The new bridge links the first and second floors of Alfred Waterhouse's 1885 museum with its 1912 extension. The original connection was a small first-floor corridor above the arch, which is the main entrance to the museum. The bridge runs alongside the corridor, now a seating area.
The bridge is a simple steel structure in a glazed enclosure, which reveals the original building behind, allows visitors to orientate themselves and contrasts with the relatively low levels of lighting (75 lux) in some galleries.
First- and second-floor decks are formed of 8mm steel plate with 150 x 10mm rib stiffeners.To avoid the use of foundations, which would disturb services buried in the street below, the decks are supported from the original buildings; to reduce deflection they are braced with a series of robust 22mm-diameter rods suspended from the roof structure.The perimeter steel plates of each deck mask the timber floor build-up and, on the second floor, the slope.

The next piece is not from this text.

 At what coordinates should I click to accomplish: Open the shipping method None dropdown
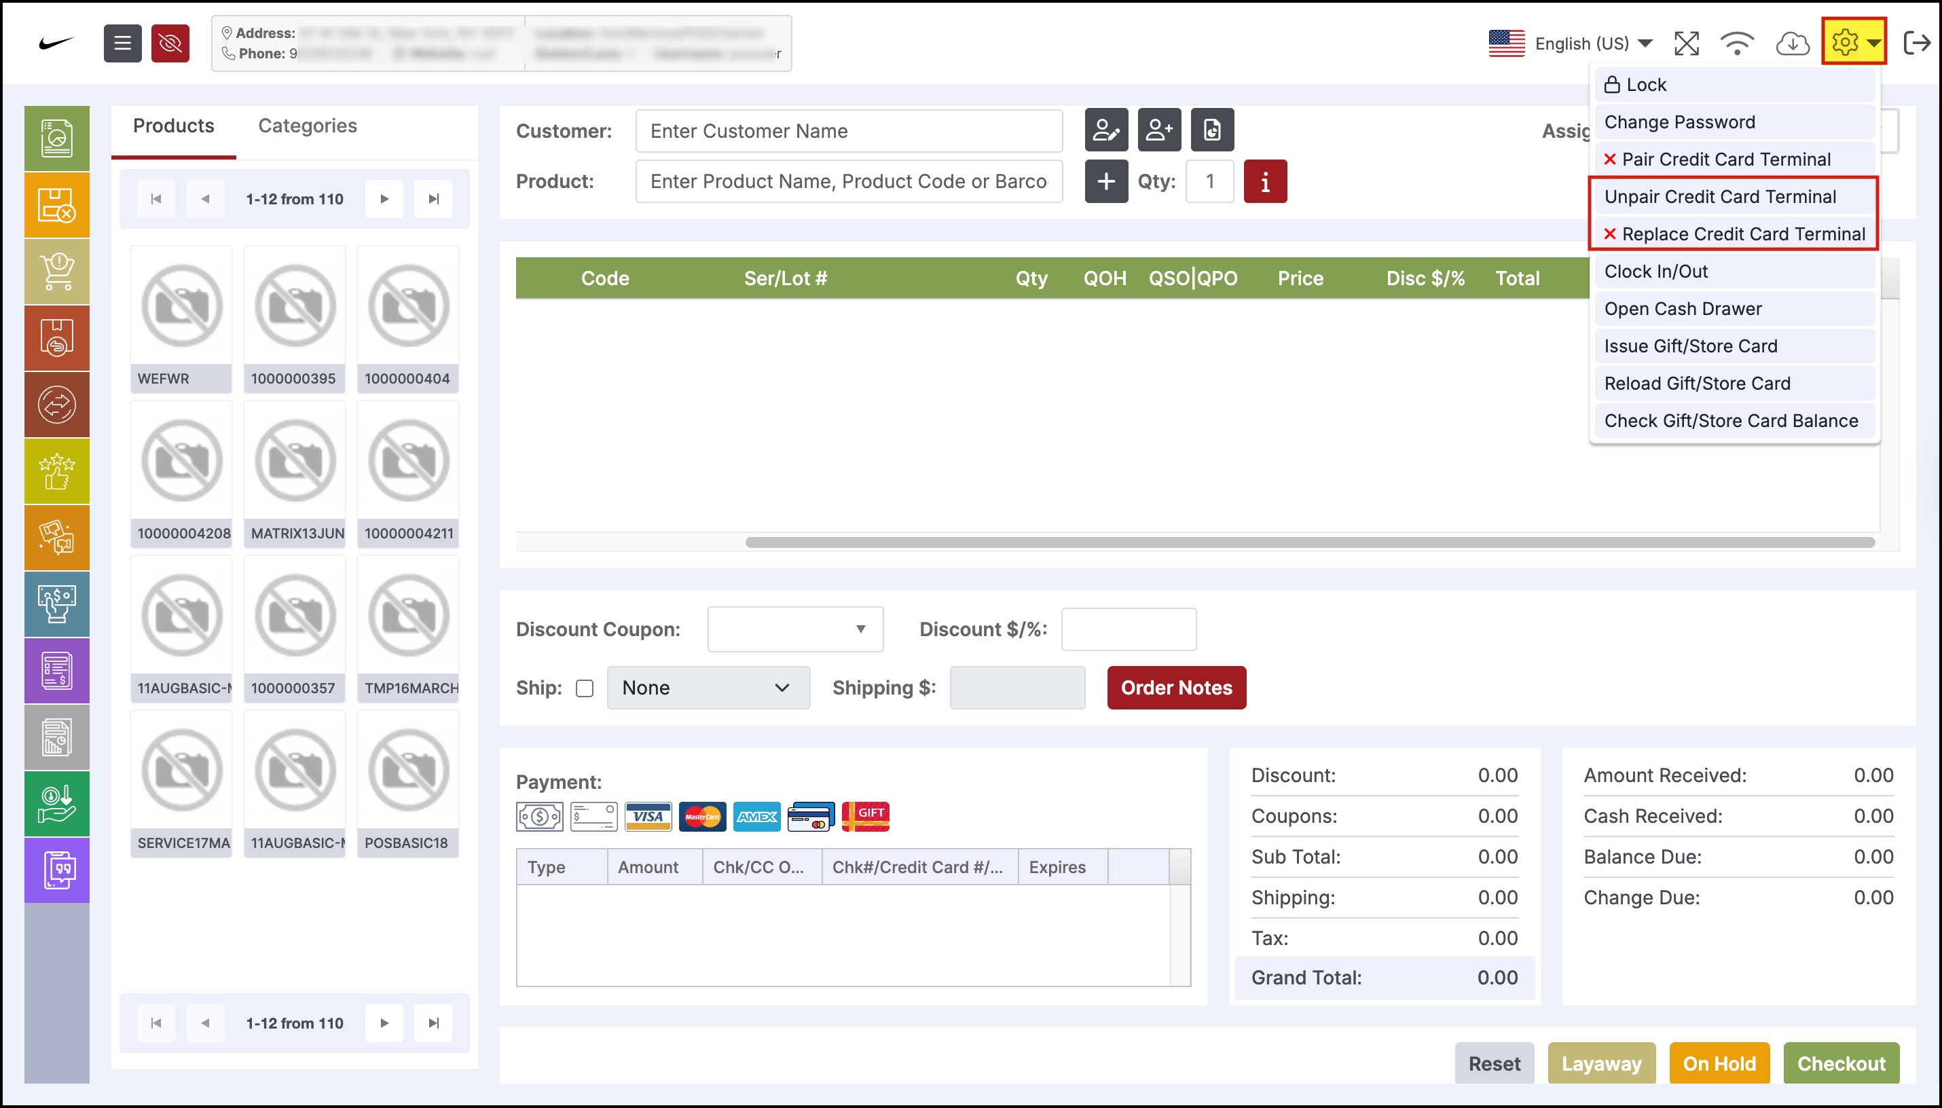pos(708,688)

The frameless 10mm toughened glass wall panels are bolt-fixed to glass fins, which in turn are clamped to the floor plates.

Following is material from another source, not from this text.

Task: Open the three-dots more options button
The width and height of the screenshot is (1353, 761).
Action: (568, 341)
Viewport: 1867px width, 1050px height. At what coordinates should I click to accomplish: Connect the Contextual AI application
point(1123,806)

This creates a zone for trench heaters and air circulation around the decks; the fins also support stainless steel handrails.

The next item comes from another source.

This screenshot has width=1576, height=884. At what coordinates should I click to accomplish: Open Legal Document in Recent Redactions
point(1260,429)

Green-tinted glass was selected to achieve a high shading coefficient while matching the original museum graphics.
The division of glass panels match the spacing of the ribs, which in turn reflects the asymmetry and internal symmetries of the original bridge.
The bridge was the only suitable place for a large air inlet to draw air into the building.A series of louvre panels with dampers and filters are set above the original bridge copings.